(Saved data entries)

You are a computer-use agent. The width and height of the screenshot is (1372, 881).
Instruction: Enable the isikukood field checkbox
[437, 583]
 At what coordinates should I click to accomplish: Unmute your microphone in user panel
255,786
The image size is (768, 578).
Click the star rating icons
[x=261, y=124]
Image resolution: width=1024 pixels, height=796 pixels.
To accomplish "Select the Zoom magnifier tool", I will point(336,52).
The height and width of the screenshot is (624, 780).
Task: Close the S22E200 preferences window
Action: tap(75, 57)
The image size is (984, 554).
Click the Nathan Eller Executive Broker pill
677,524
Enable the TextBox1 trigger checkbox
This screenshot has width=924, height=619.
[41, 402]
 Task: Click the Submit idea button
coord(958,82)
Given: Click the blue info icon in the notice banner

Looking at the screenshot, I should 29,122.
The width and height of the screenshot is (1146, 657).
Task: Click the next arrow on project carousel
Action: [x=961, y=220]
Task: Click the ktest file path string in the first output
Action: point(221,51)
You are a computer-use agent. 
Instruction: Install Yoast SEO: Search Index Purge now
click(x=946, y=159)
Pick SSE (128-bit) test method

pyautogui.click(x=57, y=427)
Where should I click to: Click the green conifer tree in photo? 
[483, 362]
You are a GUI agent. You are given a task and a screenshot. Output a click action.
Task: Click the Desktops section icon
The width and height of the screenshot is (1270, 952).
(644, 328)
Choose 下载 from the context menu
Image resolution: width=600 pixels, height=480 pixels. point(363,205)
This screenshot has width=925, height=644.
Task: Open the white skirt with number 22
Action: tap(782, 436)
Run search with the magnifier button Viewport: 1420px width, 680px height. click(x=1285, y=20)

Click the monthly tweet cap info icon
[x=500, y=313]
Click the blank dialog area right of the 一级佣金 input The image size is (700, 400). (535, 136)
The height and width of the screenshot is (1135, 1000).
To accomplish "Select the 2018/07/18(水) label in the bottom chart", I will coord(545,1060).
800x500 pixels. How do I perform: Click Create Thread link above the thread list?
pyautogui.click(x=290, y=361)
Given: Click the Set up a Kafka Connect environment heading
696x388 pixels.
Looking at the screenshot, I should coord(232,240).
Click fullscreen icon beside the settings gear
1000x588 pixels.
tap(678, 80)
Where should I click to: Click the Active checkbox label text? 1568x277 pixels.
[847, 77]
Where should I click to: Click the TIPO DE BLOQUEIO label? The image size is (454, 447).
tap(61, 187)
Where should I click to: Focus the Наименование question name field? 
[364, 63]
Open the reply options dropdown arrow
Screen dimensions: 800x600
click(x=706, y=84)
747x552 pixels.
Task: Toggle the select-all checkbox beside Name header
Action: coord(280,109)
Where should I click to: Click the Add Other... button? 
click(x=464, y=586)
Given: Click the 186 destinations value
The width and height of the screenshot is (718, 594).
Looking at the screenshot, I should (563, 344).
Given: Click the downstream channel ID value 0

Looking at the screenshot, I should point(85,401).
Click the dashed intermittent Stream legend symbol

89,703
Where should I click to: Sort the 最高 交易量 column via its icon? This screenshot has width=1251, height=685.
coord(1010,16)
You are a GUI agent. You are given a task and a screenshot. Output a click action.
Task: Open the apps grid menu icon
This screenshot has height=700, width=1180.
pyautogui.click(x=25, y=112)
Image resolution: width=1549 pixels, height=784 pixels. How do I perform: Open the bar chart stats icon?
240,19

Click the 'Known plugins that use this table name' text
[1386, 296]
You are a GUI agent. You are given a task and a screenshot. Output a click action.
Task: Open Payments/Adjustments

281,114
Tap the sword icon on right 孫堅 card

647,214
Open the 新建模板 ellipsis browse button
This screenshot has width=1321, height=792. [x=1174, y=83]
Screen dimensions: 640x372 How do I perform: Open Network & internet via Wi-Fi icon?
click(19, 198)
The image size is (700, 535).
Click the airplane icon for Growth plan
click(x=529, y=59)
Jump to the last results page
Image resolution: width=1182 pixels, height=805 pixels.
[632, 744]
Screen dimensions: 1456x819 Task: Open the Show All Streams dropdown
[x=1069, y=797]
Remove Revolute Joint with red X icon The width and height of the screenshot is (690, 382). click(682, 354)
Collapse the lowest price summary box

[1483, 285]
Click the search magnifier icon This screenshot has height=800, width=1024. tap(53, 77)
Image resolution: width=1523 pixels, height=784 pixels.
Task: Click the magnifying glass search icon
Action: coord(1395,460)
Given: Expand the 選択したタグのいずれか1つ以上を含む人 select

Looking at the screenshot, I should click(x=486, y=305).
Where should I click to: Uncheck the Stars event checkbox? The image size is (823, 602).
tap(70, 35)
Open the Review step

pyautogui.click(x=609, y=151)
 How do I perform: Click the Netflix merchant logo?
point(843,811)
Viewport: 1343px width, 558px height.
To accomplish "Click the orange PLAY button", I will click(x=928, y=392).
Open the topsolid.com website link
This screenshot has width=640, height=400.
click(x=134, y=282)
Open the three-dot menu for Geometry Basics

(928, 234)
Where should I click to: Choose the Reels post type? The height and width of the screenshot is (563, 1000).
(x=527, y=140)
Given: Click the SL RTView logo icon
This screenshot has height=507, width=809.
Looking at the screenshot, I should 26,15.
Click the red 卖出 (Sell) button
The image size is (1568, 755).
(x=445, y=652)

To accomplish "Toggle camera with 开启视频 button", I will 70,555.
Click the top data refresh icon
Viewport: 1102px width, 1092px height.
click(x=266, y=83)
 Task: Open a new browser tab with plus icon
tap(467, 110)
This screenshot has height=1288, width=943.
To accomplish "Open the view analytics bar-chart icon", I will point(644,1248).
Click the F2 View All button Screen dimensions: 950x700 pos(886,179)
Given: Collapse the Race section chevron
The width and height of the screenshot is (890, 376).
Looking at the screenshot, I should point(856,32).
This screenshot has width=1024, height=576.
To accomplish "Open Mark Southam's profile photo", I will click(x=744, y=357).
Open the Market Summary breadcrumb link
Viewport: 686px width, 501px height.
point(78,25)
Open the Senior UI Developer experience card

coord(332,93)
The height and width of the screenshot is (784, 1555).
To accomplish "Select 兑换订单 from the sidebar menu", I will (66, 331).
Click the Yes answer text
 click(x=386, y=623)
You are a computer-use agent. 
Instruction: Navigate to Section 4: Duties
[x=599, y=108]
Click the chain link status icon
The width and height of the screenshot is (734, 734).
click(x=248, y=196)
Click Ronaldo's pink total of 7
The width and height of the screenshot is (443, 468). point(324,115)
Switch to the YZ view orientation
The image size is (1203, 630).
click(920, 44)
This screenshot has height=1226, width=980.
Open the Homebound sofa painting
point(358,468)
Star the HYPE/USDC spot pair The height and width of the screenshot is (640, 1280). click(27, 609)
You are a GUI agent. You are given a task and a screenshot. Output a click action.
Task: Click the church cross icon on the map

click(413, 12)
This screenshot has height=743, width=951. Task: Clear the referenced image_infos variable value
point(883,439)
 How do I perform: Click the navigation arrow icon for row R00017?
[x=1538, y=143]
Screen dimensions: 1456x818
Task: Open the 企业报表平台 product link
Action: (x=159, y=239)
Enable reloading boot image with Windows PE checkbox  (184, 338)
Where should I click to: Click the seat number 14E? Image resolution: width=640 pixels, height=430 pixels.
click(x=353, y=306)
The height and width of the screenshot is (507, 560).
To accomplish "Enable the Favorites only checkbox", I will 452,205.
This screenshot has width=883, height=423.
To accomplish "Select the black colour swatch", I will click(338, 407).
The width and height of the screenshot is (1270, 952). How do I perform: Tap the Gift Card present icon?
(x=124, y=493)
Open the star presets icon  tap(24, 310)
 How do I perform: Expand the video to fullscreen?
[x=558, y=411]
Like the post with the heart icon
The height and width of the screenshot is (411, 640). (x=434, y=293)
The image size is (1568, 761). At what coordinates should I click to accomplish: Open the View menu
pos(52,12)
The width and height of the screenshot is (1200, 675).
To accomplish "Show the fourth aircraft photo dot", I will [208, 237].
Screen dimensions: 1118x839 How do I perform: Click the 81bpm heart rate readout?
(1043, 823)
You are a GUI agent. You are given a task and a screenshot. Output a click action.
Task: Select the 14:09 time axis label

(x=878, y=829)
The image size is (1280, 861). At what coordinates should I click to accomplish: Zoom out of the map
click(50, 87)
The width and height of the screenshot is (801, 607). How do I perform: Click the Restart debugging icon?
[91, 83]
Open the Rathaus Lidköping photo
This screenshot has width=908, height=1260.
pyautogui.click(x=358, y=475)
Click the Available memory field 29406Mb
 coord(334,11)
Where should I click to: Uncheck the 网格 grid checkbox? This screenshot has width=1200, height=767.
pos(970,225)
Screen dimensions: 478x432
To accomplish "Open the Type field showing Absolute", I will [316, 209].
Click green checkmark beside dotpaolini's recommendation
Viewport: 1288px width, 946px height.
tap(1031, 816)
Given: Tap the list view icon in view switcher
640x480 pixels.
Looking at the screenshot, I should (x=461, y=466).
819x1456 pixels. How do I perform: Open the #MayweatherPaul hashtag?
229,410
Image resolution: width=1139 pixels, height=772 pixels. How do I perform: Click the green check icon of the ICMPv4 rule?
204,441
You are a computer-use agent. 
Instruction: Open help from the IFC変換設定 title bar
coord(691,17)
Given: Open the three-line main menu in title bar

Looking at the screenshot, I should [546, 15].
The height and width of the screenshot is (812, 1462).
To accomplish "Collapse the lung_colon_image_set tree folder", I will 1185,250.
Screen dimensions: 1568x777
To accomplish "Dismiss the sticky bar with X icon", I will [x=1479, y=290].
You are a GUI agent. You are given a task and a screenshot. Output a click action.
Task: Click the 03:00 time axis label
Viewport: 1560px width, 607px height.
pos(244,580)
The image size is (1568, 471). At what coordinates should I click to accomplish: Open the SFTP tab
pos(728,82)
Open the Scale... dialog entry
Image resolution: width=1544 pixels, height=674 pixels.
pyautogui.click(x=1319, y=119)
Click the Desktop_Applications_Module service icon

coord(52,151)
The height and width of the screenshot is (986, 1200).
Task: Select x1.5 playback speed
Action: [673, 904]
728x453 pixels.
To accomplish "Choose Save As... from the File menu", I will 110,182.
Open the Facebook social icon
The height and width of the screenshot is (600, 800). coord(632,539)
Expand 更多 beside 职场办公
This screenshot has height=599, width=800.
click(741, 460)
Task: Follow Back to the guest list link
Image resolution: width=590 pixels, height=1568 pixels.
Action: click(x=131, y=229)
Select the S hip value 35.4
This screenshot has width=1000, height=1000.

> Problem to work on
When you reach the line with "Instruction: Navigate to Section 4: Duties" in the records above, start writing out lines exactly, and stop once the line with "Star the HYPE/USDC" has been written; include nothing else.

> Answer to this task
Instruction: Navigate to Section 4: Duties
[x=599, y=108]
Click the chain link status icon
The width and height of the screenshot is (734, 734).
click(x=248, y=196)
Click Ronaldo's pink total of 7
The width and height of the screenshot is (443, 468). point(324,115)
Switch to the YZ view orientation
The image size is (1203, 630).
click(920, 44)
This screenshot has height=1226, width=980.
Open the Homebound sofa painting
point(358,468)
Star the HYPE/USDC spot pair The height and width of the screenshot is (640, 1280). click(27, 609)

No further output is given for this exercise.